A study of the HomePlug 1.0 standard conducted by broadband consulting firm Systems Dynamic in 2003 notes some drawbacks to the original standard, most of which have been remedied with HomePlug AV. It warns that HomePlug adapters should not be plugged into traditional surge protectors. Through this research, the firm found that the better the surge protector, the worse the HomePlug performance. Analysts say a UPS will block HomePlug completely. To address this issue, some manufacturers now sell surge protectors and UPSs specifically designed to work with HomePlug networks.

HomePlug is not the only standard for transmitting data across home electrical wires, but it is certainly the predominant standard in the United States. However, another standard by a company in Spain, DS2, also offers 200 megabits per second performance, and claims to have provided chips for 100,000 powerline networking devices distributed by Telefonica, a Spanish phone company.
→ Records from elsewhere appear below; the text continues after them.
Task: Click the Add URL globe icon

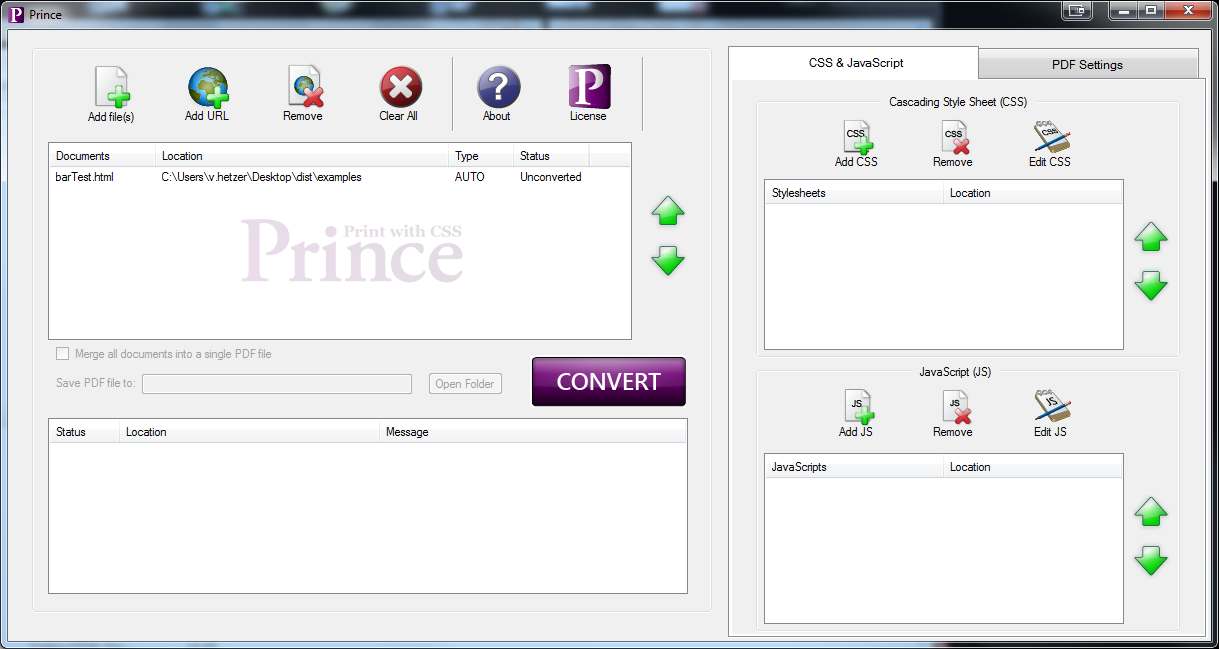Action: (207, 88)
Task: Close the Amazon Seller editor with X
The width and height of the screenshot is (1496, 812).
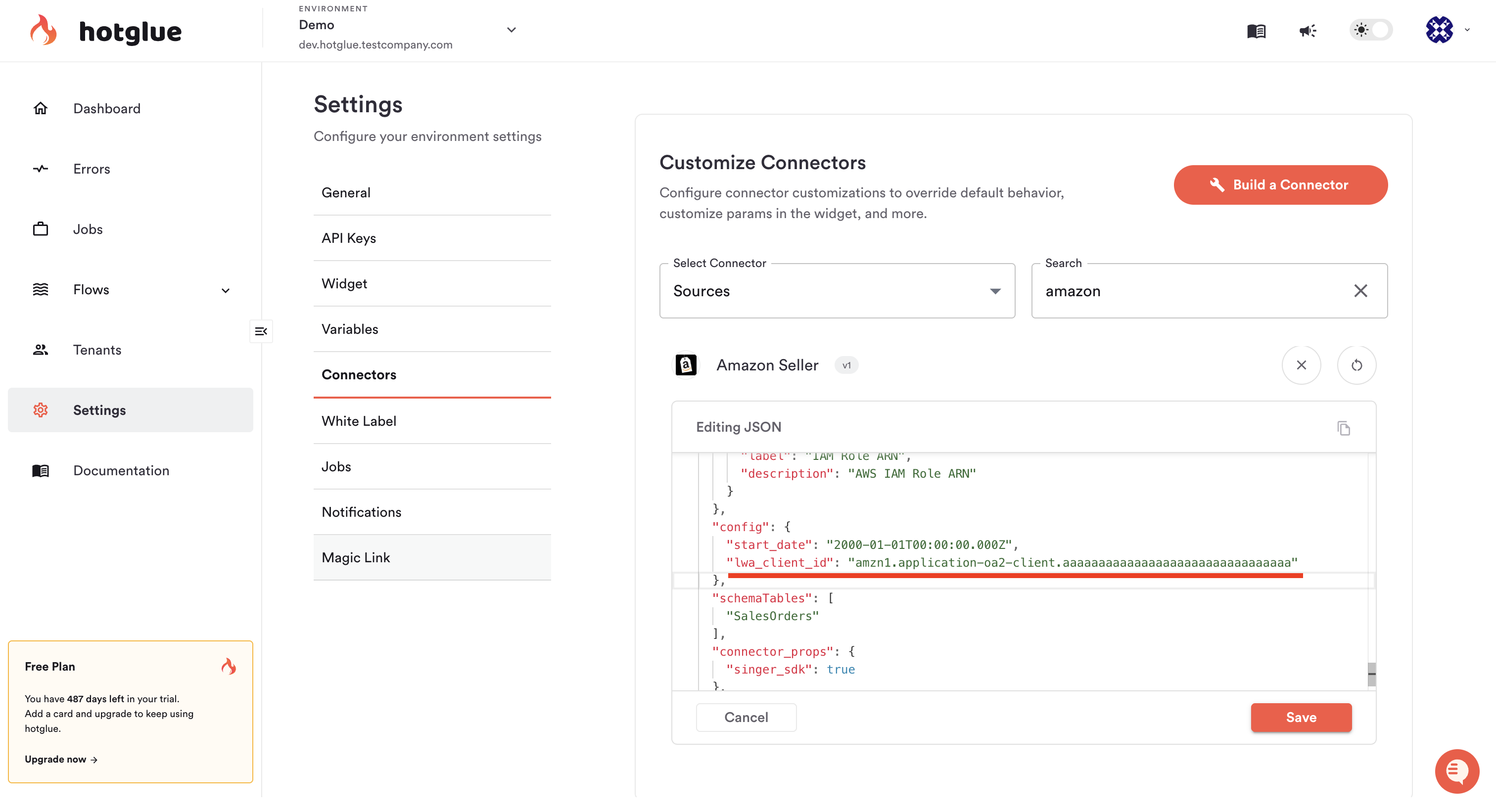Action: coord(1301,365)
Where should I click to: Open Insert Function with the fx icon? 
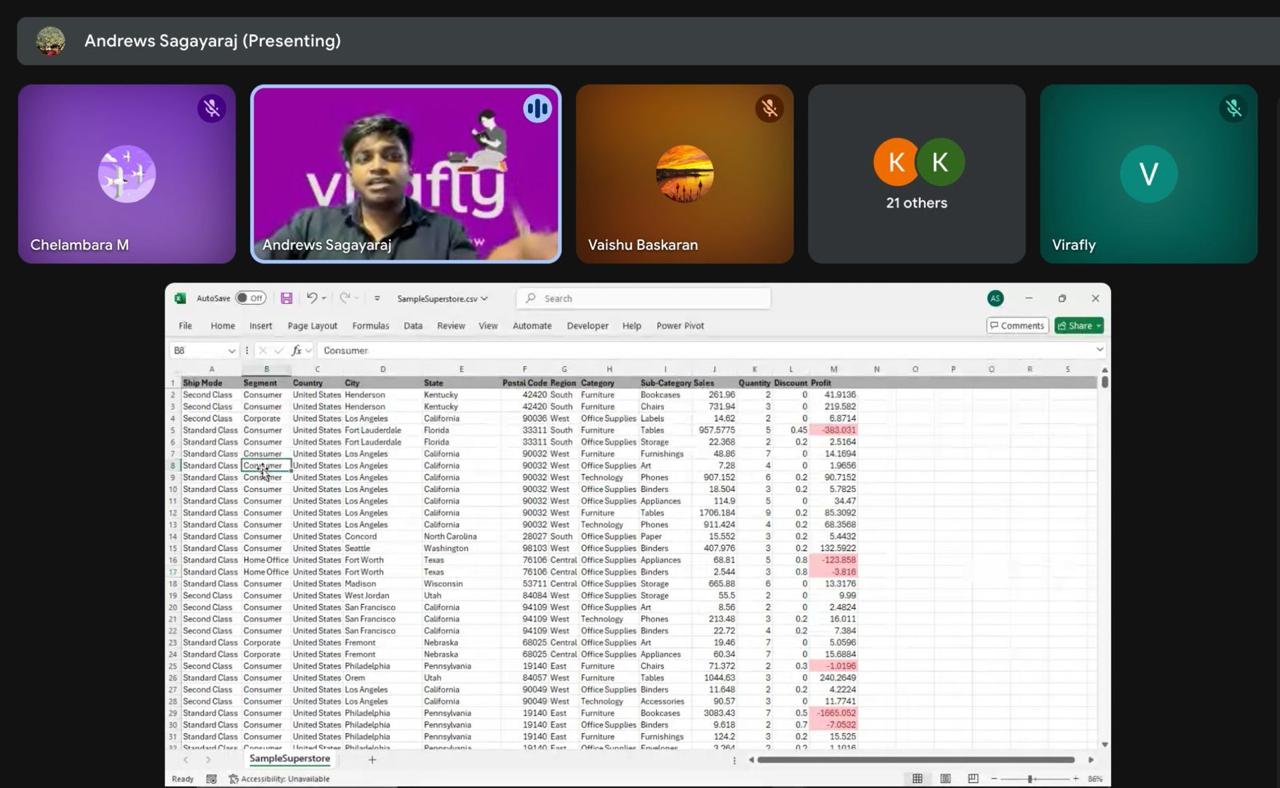click(x=297, y=350)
But analyst Putscher doesn't feel that there is any standards war developing between DS2 and HomePlug.

“Some operators may deploy and offer DS2-based units to their customers and some may offer HomePlug, so at this moment I don't see one going totally away,” she says.

Future plans call for HomePlug to make its technology available for use over cable and phone lines to provide even further home coverage. “So not only are we focused on powerline, which is the most ubiquitous medium in the home, but we can also apply it to any other already in-place wiring.” Melder says. “I can't help but be very bullish on where this is going over the course of the next 18 to 24 months.”